Scientists create nanoparticles that home in on brain tumor, increasing accuracy of surgical removal
In a study published online April 15 in Nature Medicine, a team led by
Sam Gambhir, MD,
PhD, professor and chair of radiology, showed that the minuscule nanoparticles
engineered in his lab homed in on and highlighted brain tumors, precisely
delineating their boundaries and greatly easing their complete removal.

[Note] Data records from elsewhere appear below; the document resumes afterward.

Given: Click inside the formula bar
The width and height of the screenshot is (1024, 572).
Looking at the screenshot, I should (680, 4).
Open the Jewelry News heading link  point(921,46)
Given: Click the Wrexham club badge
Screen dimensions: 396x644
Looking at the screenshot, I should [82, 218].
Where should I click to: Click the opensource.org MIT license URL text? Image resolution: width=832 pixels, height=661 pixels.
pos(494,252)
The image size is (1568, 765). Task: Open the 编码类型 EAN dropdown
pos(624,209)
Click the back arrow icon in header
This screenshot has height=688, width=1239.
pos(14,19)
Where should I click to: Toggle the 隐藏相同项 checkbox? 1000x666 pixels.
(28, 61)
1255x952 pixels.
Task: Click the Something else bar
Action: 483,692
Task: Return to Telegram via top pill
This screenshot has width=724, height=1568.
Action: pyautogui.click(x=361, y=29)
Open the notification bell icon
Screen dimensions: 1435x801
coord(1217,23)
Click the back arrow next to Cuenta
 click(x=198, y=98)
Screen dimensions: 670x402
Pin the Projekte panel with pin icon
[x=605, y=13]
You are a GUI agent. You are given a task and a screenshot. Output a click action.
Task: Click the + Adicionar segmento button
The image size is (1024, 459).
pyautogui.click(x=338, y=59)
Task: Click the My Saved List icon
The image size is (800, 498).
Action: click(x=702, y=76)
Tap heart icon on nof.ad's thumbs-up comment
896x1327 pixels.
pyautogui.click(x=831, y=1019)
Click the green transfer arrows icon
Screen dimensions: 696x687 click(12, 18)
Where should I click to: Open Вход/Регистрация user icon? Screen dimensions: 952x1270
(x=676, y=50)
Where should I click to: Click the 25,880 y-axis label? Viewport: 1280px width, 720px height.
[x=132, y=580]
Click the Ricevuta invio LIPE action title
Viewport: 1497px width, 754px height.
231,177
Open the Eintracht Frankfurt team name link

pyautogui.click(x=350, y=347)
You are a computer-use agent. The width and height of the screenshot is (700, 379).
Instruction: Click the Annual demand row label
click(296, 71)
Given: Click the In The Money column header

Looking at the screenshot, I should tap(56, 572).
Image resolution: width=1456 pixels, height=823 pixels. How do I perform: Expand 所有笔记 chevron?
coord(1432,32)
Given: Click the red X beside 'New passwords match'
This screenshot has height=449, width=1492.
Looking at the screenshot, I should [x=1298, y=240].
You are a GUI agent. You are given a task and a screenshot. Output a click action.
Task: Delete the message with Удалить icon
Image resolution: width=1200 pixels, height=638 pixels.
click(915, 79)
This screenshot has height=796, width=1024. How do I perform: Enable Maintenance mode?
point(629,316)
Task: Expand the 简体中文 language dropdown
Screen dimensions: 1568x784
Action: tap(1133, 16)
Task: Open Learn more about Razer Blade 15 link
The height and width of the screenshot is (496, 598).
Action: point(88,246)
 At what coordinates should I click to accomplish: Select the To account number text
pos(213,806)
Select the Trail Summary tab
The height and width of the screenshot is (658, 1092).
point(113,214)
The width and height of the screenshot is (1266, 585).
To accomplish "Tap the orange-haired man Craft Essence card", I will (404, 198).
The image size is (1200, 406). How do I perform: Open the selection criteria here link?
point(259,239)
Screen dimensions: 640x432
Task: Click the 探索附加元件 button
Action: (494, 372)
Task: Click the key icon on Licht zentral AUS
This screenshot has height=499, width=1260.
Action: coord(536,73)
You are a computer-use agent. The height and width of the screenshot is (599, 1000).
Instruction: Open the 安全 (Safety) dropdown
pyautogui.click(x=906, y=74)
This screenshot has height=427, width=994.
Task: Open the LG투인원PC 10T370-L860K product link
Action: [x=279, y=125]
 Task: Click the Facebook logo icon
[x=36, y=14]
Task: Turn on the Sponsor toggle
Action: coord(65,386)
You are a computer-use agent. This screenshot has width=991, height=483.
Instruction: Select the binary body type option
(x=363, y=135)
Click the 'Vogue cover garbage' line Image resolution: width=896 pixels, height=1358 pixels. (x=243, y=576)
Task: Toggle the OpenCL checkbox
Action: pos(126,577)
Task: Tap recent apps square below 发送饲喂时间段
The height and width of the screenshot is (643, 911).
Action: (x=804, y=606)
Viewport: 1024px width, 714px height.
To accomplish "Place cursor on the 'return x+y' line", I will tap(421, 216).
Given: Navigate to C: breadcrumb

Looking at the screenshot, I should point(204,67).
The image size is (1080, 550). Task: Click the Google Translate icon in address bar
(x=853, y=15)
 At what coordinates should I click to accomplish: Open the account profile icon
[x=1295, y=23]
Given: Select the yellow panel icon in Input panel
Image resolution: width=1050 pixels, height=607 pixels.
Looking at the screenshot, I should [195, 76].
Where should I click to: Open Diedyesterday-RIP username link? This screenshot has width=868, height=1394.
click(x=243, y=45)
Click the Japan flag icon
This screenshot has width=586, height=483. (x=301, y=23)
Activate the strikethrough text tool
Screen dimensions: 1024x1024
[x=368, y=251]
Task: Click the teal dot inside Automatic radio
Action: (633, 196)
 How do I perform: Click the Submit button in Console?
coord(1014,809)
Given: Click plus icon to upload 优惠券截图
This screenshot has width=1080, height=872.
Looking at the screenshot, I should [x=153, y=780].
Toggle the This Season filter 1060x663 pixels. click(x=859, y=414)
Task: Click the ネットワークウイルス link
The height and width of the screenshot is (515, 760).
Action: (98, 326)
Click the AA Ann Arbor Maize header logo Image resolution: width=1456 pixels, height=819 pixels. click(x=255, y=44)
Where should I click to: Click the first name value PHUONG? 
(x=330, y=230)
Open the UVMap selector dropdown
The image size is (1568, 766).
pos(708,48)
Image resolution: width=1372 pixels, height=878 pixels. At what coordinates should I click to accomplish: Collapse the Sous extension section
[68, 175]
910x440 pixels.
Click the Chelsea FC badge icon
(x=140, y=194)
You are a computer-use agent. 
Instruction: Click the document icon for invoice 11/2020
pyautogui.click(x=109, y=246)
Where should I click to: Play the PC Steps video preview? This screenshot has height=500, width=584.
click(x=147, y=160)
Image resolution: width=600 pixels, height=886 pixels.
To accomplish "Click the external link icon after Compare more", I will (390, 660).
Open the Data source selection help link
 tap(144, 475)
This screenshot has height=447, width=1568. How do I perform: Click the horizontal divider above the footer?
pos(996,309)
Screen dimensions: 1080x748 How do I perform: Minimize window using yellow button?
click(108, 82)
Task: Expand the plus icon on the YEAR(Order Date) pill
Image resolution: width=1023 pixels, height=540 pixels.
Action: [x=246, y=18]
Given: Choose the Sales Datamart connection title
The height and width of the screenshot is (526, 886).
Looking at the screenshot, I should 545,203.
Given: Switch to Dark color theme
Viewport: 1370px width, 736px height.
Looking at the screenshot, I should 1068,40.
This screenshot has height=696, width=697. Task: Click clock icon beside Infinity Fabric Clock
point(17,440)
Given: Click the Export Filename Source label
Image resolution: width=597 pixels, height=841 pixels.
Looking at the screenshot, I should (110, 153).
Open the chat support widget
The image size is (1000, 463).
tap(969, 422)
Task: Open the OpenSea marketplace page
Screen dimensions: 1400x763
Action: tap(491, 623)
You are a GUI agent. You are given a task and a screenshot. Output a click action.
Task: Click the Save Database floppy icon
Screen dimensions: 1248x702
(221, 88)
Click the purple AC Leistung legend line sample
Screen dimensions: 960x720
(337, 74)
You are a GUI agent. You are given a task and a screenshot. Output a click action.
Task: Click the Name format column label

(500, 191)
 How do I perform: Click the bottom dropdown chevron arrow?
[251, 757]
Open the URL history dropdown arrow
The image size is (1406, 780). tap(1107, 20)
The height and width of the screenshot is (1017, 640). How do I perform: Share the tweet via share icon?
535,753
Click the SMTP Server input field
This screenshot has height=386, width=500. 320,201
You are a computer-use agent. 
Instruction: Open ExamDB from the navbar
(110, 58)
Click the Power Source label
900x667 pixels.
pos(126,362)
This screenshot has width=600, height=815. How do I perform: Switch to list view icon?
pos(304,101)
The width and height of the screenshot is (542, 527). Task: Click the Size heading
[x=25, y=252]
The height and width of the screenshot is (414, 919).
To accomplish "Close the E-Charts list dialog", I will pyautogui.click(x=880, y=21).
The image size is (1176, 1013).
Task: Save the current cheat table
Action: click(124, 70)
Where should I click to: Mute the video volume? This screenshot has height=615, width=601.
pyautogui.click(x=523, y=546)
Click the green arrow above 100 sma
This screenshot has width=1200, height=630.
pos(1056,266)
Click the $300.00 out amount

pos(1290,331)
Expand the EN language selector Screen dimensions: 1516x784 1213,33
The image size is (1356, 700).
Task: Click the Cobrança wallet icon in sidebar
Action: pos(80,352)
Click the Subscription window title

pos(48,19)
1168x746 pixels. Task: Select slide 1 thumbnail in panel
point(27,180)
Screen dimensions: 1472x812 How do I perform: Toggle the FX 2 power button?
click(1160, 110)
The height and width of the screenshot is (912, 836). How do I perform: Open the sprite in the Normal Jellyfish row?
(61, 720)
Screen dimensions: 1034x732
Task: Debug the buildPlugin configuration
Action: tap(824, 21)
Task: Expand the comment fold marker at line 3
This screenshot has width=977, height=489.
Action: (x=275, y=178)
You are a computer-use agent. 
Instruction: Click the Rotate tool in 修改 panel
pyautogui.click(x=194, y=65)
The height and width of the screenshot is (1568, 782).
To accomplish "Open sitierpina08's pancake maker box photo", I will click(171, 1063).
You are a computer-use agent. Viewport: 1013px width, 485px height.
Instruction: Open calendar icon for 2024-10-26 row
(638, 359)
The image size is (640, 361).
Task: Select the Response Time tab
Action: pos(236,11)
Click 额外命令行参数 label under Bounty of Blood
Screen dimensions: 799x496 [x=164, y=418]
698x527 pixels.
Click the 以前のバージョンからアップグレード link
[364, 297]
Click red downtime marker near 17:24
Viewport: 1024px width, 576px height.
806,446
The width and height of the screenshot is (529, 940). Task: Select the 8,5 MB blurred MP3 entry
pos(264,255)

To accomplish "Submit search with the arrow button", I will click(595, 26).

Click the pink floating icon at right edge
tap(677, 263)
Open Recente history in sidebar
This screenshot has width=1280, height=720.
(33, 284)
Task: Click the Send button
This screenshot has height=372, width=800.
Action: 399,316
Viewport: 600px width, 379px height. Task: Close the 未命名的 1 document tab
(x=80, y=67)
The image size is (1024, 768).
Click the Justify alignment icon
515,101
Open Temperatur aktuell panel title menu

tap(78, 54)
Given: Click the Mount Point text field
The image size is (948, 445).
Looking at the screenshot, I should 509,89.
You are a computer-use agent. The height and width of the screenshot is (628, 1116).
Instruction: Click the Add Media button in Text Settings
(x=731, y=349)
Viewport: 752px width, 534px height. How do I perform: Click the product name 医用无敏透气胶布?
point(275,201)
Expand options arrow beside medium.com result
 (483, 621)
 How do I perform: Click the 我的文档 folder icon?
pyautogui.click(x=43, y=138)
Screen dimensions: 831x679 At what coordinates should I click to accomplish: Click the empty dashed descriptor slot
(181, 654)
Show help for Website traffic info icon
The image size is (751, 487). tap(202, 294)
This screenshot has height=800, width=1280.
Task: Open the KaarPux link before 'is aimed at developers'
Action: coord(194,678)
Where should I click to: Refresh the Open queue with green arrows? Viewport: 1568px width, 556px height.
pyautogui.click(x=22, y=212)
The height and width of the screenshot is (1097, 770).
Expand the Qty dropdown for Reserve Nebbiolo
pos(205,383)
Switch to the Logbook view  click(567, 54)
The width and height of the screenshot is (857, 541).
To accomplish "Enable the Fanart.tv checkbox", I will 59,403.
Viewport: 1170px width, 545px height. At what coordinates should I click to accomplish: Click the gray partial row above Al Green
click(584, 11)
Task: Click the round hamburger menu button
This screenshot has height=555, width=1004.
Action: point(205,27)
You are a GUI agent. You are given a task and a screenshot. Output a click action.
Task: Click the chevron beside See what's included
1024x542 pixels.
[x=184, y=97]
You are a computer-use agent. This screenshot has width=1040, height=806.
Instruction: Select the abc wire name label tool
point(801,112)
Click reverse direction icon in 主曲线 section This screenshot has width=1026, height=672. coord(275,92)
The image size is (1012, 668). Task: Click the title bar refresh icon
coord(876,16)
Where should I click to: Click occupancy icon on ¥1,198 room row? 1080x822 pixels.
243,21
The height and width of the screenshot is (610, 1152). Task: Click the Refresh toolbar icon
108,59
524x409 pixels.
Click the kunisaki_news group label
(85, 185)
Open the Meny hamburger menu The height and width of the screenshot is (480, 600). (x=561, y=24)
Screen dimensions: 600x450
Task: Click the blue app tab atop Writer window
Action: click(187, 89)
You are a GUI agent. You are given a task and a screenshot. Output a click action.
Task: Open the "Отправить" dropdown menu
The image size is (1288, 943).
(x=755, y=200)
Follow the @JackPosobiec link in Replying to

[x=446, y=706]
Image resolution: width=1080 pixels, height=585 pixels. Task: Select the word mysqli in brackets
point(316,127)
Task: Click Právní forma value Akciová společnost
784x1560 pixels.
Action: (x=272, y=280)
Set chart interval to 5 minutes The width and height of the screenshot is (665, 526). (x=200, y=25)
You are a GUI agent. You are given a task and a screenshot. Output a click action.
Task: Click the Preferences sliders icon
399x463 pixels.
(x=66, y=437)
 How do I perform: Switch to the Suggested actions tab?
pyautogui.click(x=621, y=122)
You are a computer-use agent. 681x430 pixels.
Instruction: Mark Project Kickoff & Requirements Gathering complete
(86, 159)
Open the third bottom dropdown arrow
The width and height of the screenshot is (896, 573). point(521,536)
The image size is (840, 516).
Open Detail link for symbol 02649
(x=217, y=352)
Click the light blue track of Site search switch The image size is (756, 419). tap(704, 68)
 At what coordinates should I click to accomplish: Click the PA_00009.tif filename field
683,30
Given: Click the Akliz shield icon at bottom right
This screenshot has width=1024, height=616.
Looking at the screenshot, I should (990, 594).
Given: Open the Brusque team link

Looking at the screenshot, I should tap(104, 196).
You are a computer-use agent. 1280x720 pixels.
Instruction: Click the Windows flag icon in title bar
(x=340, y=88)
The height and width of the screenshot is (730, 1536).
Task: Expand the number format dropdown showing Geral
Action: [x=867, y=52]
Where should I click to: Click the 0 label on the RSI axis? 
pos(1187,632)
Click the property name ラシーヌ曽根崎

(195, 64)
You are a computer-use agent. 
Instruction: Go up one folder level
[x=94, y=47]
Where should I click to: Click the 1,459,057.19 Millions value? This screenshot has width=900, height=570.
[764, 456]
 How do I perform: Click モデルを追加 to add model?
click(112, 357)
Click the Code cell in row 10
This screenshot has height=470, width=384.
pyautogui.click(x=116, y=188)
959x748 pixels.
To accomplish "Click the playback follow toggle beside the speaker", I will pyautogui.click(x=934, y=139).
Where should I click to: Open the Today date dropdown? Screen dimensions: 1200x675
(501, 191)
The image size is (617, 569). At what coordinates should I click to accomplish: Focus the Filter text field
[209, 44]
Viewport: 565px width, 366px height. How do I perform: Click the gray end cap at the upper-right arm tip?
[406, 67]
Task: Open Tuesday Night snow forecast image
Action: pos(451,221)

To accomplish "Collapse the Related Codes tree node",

The nanoparticles used in the study are essentially tiny gold balls coated
with imaging reagents. Each nanoparticle measures less than five one-millionths
of an inch in diameter — about one-sixtieth that of a human red blood cell. “We hypothesized that these particles, injected intravenously, would
preferentially home in on tumors but not healthy brain tissue,” said Gambhir. “The tiny blood vessels that feed a brain tumor are leaky,
so we hoped that the spheres would bleed out of these vessels and lodge in
nearby tumor material.” The particles’ gold cores, enhanced as they are by
specialized coatings, would then render the particles simultaneously visible to
three distinct methods of imaging (MRI, Photoacoustic and Raman imaging,), each contributing uniquely to an improved
surgical outcome.
Neither MRI nor photoacoustic imaging by themselves can distinguish healthy
from cancerous tissue at a sufficiently minute level to identify every last bit
of a tumor. Here Raman imaging, proved crucial. In the study, Raman signals emanated only from
tumor-ensconced nanoparticles, never from nanoparticle-free healthy tissue. So,
after the bulk of an animal’s tumor had been cleared, the highly sensitive
Raman-imaging technique was extremely accurate in flagging residual
micrometastases and tiny fingerlike tumor projections still holed up in adjacent
normal tissue that had been missed on visual inspection. This, in turn, enabled
these dangerous remnants’ removal...
The new technique could someday help improve the prognosis of patients with deadly brain cancers.